More than £4 million has been raised to date for The Bishop’s Palace and Gardens development project, which has received funds from several areas including the Heritage Lottery Fund, Viridor Credits Ltd, individual donors and companies.
Together with The Palace Trust, the Bishop oversaw the exciting developments which were essential to provide a sustainable future for this important historical site.
“The Palace was suffering from lack of investment and there were two choices really,” he explains.
“Either that it was sold or it was invested in and we couldn’t see any realistic way forward in selling, so reinvestment seemed to be the wisest course of action.
“It’s been a very steep learning curve but we are very proud of what’s happened.

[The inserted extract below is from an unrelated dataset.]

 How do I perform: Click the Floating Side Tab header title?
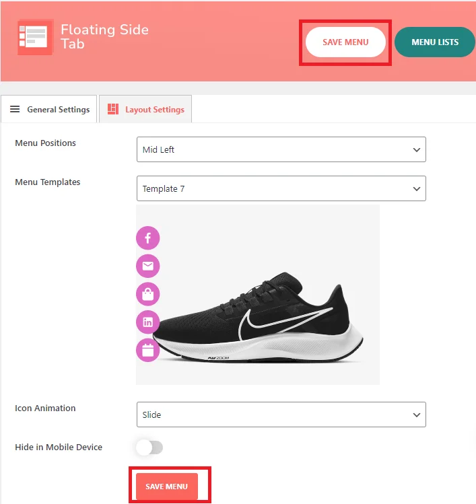click(104, 36)
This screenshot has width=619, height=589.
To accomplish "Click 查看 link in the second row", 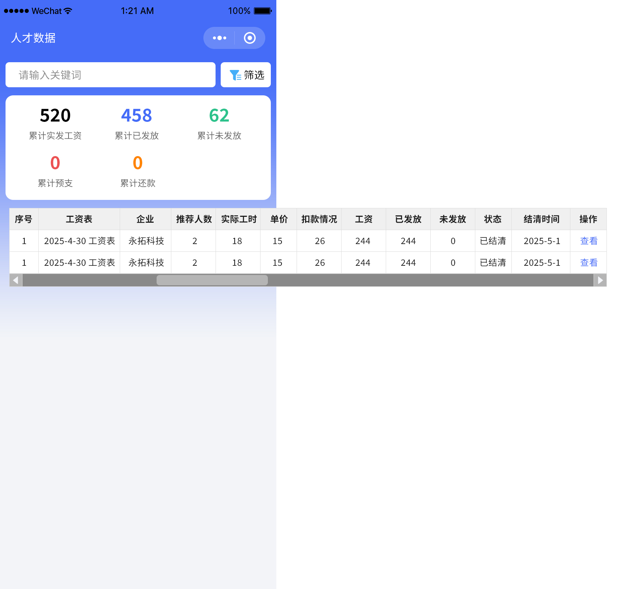I will click(588, 263).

“We have enjoyed it hugely; we jokingly say it’s our hobby and in a way it is. We’ve learned a huge amount about heritage buildings.

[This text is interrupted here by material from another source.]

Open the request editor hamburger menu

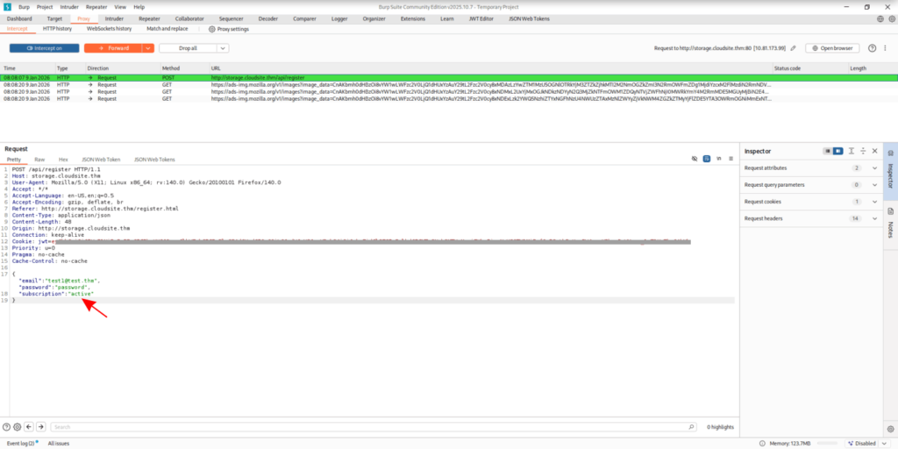coord(731,159)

“Now I think we could be consultants to all sorts of other projects!” he smiles.
Peter hopes that another legacy would be a Diocese which feels confident about itself.
He has sought to encourage a way of working with clergy which assures them that they are not alone and provided them with good development programmes.
“We have nurtured a process whereby clergy have mentors and work-based learning groups and that’s absolutely vital to improve morale and also efficiency in the parishes,” he said.
Of course one of the challenges facing Church of England leaders recently has been how to deal with the fall-out after The Church of England’s governing General Synod voted against allowing women to become bishops.
“I think this is an issue we must resolve quickly. It is a nonsense that women are not being ordained to be bishops,” he says.
“It makes us look silly and people don’t understand it – I’m not sure I do either.
“Has it damaged us irrecoverably? No. Has it been a setback? Yes. Will we get there? Yes. Will it be good for the church? Yes. Will it be good for the world? Yes of course it will.”
The former teacher and a father to four sons, Peter became a member of the House of Lords in 2008 where he takes particular interest in international aid and foreign affairs.
For many years he has been active in issues of reconciliation, contributing to peace-making in Northern Ireland, Iraq and Zimbabwe.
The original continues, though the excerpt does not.